═════ MATERIAL FOR THE TASK ═════

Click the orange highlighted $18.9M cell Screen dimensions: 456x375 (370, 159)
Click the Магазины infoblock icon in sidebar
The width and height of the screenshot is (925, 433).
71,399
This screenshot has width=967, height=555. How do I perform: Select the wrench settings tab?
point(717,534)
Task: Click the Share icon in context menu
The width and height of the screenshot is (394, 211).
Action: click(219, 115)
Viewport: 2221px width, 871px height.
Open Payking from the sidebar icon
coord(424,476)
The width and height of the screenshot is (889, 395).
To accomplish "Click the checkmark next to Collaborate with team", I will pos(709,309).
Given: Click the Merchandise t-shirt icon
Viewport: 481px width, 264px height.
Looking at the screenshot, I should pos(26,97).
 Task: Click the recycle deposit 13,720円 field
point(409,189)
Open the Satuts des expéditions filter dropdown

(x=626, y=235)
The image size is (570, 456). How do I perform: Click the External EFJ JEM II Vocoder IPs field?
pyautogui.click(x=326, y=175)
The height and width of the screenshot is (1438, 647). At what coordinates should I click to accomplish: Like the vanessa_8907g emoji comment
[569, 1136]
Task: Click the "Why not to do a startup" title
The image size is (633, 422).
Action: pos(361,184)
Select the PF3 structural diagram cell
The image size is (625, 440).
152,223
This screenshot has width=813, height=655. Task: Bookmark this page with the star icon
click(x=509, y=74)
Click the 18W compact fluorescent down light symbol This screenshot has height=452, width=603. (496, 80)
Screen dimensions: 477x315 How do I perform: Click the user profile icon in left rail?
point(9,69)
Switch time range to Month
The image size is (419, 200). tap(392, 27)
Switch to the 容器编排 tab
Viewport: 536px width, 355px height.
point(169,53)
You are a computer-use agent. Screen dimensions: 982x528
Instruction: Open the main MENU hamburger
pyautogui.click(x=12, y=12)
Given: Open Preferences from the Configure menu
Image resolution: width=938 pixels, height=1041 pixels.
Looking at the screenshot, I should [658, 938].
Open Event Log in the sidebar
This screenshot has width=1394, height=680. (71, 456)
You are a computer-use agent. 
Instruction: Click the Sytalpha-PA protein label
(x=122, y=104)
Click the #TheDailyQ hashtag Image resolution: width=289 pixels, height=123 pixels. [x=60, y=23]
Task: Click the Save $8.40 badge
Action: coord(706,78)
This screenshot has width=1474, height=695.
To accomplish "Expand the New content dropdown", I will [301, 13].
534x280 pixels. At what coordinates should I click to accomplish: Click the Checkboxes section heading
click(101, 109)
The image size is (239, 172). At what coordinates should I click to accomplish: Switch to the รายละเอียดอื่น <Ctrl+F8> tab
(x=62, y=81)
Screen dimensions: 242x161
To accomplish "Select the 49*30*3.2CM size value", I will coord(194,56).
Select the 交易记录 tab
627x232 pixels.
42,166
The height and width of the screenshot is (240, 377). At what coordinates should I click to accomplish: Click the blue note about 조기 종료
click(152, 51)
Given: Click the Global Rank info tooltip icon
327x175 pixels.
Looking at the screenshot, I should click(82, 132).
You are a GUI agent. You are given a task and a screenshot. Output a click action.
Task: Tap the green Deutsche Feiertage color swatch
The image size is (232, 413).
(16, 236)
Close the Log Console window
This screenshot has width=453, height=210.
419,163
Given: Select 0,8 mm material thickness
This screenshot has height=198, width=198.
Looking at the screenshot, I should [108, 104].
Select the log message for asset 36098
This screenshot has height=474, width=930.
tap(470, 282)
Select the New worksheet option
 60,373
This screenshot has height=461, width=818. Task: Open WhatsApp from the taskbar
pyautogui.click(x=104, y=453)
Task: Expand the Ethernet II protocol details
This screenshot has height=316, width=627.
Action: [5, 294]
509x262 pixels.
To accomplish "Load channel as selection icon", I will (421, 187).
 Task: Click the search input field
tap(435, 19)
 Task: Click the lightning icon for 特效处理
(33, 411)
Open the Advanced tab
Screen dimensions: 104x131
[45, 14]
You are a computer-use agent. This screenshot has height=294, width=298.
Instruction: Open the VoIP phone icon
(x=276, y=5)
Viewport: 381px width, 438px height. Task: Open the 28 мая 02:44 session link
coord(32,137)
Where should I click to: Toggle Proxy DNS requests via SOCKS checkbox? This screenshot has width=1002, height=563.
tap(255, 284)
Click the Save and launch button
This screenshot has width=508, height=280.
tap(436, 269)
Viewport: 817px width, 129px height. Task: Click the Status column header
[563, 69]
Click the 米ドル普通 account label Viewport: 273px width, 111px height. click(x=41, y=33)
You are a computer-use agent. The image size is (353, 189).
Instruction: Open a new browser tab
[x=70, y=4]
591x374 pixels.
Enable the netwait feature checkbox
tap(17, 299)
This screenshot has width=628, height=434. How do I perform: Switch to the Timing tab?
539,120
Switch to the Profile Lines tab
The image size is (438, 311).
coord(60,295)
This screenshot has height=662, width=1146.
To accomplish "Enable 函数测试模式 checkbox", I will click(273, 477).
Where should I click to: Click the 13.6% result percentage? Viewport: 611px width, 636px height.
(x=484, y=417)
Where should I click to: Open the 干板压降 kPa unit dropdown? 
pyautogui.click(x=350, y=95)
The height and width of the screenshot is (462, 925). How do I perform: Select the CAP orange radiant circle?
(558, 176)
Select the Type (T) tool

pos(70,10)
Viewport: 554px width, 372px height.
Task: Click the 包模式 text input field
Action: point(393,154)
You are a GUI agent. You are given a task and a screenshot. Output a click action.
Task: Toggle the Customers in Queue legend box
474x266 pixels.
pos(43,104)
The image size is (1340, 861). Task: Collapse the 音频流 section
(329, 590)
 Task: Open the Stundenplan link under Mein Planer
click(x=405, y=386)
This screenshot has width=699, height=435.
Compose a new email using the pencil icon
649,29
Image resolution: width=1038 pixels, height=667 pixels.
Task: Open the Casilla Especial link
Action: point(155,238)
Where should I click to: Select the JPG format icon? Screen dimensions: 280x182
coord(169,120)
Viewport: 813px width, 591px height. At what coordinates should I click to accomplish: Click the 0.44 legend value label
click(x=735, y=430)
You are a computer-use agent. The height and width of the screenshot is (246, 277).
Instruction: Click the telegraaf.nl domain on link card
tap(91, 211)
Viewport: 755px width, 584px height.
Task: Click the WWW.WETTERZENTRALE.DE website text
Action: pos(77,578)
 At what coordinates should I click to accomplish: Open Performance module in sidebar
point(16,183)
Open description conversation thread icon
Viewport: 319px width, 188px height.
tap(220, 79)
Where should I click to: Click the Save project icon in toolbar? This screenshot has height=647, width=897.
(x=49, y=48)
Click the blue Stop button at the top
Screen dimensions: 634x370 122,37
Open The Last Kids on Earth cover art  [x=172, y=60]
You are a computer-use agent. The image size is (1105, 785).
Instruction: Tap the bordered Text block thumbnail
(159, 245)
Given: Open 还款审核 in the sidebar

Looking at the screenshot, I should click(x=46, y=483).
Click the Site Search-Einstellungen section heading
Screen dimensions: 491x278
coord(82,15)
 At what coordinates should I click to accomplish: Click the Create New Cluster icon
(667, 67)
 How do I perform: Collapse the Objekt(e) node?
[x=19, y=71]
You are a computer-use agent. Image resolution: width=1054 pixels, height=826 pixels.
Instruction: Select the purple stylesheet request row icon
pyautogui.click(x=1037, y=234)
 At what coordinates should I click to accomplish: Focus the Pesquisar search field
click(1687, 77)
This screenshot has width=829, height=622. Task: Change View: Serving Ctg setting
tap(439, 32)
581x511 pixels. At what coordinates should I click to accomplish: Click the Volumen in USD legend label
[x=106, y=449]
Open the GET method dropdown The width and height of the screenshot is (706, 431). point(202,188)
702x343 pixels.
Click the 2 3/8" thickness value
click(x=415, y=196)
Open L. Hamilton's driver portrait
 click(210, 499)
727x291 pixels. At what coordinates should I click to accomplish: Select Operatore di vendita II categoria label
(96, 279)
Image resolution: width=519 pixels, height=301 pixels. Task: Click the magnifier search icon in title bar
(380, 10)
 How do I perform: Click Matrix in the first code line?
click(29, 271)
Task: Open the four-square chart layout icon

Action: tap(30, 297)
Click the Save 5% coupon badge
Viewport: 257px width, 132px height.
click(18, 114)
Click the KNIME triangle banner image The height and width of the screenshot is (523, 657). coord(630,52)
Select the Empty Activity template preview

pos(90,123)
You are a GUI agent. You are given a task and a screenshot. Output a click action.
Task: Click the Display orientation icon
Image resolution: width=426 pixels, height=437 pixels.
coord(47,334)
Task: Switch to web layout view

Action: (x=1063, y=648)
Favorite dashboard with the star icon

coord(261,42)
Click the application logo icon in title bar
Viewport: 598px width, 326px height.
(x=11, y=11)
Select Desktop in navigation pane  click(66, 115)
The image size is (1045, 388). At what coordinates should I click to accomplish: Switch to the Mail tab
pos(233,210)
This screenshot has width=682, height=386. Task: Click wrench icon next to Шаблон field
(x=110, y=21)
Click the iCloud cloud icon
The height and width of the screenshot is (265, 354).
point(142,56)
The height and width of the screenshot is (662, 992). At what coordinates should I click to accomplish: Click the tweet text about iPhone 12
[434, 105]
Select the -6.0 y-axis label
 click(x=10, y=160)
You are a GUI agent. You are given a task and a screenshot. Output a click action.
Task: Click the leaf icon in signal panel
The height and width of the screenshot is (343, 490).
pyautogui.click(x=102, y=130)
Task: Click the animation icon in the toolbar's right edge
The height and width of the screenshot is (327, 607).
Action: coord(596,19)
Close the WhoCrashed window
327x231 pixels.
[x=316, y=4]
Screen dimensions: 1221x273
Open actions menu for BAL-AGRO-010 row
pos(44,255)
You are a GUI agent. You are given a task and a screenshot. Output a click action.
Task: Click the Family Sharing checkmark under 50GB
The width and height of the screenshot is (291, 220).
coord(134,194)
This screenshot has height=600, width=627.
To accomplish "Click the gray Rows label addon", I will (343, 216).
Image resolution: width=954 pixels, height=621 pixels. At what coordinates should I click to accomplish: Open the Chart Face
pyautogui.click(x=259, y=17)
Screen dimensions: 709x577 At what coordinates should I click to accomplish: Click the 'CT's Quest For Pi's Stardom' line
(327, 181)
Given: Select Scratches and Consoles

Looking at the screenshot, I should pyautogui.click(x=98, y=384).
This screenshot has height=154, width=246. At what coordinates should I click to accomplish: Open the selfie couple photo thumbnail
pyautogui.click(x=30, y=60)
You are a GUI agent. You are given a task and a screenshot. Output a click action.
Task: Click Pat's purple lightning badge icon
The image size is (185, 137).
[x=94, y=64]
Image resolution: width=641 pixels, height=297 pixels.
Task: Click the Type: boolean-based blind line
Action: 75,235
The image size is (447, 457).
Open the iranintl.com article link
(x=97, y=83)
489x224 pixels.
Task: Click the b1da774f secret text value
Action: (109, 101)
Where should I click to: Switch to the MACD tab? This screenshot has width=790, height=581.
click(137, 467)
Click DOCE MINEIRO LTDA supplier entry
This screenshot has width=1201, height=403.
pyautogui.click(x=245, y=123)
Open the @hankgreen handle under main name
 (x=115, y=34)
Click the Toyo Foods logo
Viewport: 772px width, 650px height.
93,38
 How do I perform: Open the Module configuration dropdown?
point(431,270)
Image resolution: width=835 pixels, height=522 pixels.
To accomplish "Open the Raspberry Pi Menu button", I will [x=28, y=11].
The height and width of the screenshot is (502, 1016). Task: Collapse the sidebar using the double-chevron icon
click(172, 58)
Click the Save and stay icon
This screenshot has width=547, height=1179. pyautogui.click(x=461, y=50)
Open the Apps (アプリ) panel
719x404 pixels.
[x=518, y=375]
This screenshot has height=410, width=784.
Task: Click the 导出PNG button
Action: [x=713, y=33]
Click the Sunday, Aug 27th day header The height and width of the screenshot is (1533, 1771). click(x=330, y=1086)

═════

--- TO DO ---
Scan the lines above for "Image resolution: width=519" and for "Click the Save 5% coupon badge". Repeat exactly the line holding each of them and every line in between.

--- WRITTEN REPLY ---
Image resolution: width=519 pixels, height=301 pixels. Task: Click the magnifier search icon in title bar
(380, 10)
 How do I perform: Click Matrix in the first code line?
click(29, 271)
Task: Open the four-square chart layout icon

Action: tap(30, 297)
Click the Save 5% coupon badge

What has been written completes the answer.